23 July 2012
Syria "unique" in scale of deliberate targeting of children, says new assessment of conflict.
The first ever comprehensive assessment of the impact of Syrian crisis on children today reveals the shocking scale of brutality as young Syrians are deliberately murdered in execution-style killings, horrifically injured, abused, raped, enlisted to fight as soldiers and used as human shields.
Authors of the report, "Syria: A War on Childhood", warn that the Syrian conflict is "disturbingly unique" in its deliberate targeting of children and that no child in Syria is now safe, including an estimated 2 million in Damascus, as the intensifying conflict reaches the densely populated capital and tactics become ever more desperate. The report shows Syrian armed forces have a record of targeting children in the streets. War Child is urging the UK to step up its efforts to protect children affected by the crisis.

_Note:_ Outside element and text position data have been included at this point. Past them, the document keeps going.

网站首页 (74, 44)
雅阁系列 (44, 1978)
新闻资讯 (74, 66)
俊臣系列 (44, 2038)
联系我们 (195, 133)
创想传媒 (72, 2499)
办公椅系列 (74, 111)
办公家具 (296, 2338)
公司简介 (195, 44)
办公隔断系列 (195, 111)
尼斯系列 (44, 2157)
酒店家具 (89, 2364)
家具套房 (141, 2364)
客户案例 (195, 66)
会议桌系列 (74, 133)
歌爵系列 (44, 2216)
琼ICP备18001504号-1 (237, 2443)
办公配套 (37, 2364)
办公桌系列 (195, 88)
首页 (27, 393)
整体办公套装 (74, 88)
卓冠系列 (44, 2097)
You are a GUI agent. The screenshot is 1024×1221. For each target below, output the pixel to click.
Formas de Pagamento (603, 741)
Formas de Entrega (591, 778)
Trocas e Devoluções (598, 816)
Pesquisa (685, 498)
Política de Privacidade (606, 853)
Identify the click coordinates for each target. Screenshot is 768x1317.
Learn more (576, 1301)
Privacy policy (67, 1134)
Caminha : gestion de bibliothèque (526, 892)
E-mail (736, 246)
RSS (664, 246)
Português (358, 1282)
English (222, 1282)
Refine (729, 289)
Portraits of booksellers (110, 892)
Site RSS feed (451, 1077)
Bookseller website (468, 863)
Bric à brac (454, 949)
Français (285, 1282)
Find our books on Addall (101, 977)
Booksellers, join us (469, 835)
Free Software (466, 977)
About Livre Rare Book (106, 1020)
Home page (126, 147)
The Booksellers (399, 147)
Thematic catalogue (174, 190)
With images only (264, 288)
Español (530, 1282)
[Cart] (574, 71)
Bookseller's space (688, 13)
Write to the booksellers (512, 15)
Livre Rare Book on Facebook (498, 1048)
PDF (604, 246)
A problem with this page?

Syria: A War on Childhood shows that every one of six UN-recognised violations against children including killing and maiming; recruitment as child soldiers; rape and abduction and; attacks on schools and hospitals; is being breached by parties to the conflict. These must be classed as war crimes, says War Child, with:
As well as direct impacts of the crisis on children, there are severe indirect consequences, including trauma, which have affected 470,000 children in Syria. Dima is one of them.
Aged 10, Dima is being cared for under War Child’s Emergency Child Protection Programme in neighbouring Lebanon and saw her father killed. She said:
"I recognised him from his boots. His face was covered in blood. My mum was shaking him. I wish I never saw my dad’s body. I am trying to forget but I cannot."
The report states that the lack of unity at international level, the failure of the Annan UN Peace Plan and British diplomatic efforts, including commitments it made on responding to violent crises in 2011 , have failed to protect and save lives. Children are entitled to protection under humanitarian and human rights law, including the Geneva Convention and the Convention on the Rights of the Child.
War Child is calling on the UK government to honour its commitments and place child protection and rehabilitation into its current negotiating efforts and future planning for the country.
Rob Williams, Chief Executive of War Child, which is providing emergency assistance to Syrian children refugees in Lebanon, said:
"The Syrian conflict must now rank as one of the worst for the depth and scale of abuses against children. When adults go to war they have a legal duty to protect children yet neither side is protecting children in the areas they control. In fact, there are deliberate violations of thousands of innocent children including murder, rape and abduction. These actions will scar Syria for generations.
"The UK has consistently failed to achieve any kind of influence to curb these gross abuses. It must now ensure its diplomatic efforts directly target the exploitation and killing of children, and build a child-sensitive dimension into its work in the future.
"With Syrian government-backed forces becoming more desperate by the day and the crisis deepening as it tightens around Damascus, not one of its 2 million children and young people can now be considered safe. The UK and International community must act to save children’s lives."